Extracted records →
==========
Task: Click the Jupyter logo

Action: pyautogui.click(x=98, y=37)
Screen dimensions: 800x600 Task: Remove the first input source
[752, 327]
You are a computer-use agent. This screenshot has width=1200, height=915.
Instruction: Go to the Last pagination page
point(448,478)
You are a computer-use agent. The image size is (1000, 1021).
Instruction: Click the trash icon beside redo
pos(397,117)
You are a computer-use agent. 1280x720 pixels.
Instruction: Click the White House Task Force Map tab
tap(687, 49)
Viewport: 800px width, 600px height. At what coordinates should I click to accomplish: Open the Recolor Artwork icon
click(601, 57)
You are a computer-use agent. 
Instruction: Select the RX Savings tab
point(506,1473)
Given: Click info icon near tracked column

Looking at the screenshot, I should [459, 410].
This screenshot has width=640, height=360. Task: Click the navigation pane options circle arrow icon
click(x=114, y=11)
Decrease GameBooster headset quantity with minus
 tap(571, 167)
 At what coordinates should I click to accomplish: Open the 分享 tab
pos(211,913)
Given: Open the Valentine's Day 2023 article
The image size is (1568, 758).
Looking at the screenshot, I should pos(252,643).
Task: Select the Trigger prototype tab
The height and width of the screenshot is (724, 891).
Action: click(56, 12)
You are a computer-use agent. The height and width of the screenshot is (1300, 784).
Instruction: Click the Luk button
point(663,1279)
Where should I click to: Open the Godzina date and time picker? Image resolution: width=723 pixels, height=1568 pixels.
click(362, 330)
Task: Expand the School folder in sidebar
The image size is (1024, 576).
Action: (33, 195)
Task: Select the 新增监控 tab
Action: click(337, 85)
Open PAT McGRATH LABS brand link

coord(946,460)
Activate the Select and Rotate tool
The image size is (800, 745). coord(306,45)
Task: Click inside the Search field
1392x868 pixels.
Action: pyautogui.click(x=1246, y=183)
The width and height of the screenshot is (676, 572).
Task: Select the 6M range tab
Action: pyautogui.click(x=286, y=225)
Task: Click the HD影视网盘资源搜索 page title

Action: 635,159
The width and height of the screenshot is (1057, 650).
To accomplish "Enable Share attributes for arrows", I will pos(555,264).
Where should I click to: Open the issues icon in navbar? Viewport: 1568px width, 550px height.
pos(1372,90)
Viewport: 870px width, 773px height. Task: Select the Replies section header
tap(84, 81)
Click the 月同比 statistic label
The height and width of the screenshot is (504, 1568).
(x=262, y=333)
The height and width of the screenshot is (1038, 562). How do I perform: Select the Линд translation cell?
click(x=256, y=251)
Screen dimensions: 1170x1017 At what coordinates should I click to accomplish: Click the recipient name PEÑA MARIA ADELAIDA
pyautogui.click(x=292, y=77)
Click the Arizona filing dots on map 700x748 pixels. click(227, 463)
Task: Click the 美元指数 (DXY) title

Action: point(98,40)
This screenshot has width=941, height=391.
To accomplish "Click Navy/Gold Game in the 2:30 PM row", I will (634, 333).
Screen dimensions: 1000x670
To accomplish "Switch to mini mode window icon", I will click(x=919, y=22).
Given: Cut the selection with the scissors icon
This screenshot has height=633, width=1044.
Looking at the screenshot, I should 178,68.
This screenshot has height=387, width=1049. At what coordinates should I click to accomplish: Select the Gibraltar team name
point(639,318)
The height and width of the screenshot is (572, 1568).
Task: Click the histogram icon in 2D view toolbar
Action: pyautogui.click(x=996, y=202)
==========
What is required → Output all of the data without altering a single line.

Exercise result →
Task: Click the Jupyter logo

Action: pyautogui.click(x=98, y=37)
Screen dimensions: 800x600 Task: Remove the first input source
[752, 327]
You are a computer-use agent. This screenshot has width=1200, height=915.
Instruction: Go to the Last pagination page
point(448,478)
You are a computer-use agent. The image size is (1000, 1021).
Instruction: Click the trash icon beside redo
pos(397,117)
You are a computer-use agent. 1280x720 pixels.
Instruction: Click the White House Task Force Map tab
tap(687, 49)
Viewport: 800px width, 600px height. At what coordinates should I click to accomplish: Open the Recolor Artwork icon
click(601, 57)
You are a computer-use agent. 
Instruction: Select the RX Savings tab
point(506,1473)
Given: Click info icon near tracked column

Looking at the screenshot, I should [459, 410].
This screenshot has width=640, height=360. Task: Click the navigation pane options circle arrow icon
click(x=114, y=11)
Decrease GameBooster headset quantity with minus
 tap(571, 167)
 At what coordinates should I click to accomplish: Open the 分享 tab
pos(211,913)
Given: Open the Valentine's Day 2023 article
The image size is (1568, 758).
Looking at the screenshot, I should pos(252,643).
Task: Select the Trigger prototype tab
The height and width of the screenshot is (724, 891).
Action: click(56, 12)
You are a computer-use agent. The height and width of the screenshot is (1300, 784).
Instruction: Click the Luk button
point(663,1279)
Where should I click to: Open the Godzina date and time picker? Image resolution: width=723 pixels, height=1568 pixels.
click(362, 330)
Task: Expand the School folder in sidebar
The image size is (1024, 576).
Action: (33, 195)
Task: Select the 新增监控 tab
Action: click(337, 85)
Open PAT McGRATH LABS brand link

coord(946,460)
Activate the Select and Rotate tool
The image size is (800, 745). coord(306,45)
Task: Click inside the Search field
1392x868 pixels.
Action: pyautogui.click(x=1246, y=183)
The width and height of the screenshot is (676, 572).
Task: Select the 6M range tab
Action: pyautogui.click(x=286, y=225)
Task: Click the HD影视网盘资源搜索 page title

Action: 635,159
The width and height of the screenshot is (1057, 650).
To accomplish "Enable Share attributes for arrows", I will pos(555,264).
Where should I click to: Open the issues icon in navbar? Viewport: 1568px width, 550px height.
pos(1372,90)
Viewport: 870px width, 773px height. Task: Select the Replies section header
tap(84, 81)
Click the 月同比 statistic label
The height and width of the screenshot is (504, 1568).
(x=262, y=333)
The height and width of the screenshot is (1038, 562). How do I perform: Select the Линд translation cell?
click(x=256, y=251)
Screen dimensions: 1170x1017 At what coordinates should I click to accomplish: Click the recipient name PEÑA MARIA ADELAIDA
pyautogui.click(x=292, y=77)
Click the Arizona filing dots on map 700x748 pixels. click(227, 463)
Task: Click the 美元指数 (DXY) title

Action: point(98,40)
This screenshot has width=941, height=391.
To accomplish "Click Navy/Gold Game in the 2:30 PM row", I will (634, 333).
Screen dimensions: 1000x670
To accomplish "Switch to mini mode window icon", I will click(x=919, y=22).
Given: Cut the selection with the scissors icon
This screenshot has height=633, width=1044.
Looking at the screenshot, I should 178,68.
This screenshot has height=387, width=1049. At what coordinates should I click to accomplish: Select the Gibraltar team name
point(639,318)
The height and width of the screenshot is (572, 1568).
Task: Click the histogram icon in 2D view toolbar
Action: pyautogui.click(x=996, y=202)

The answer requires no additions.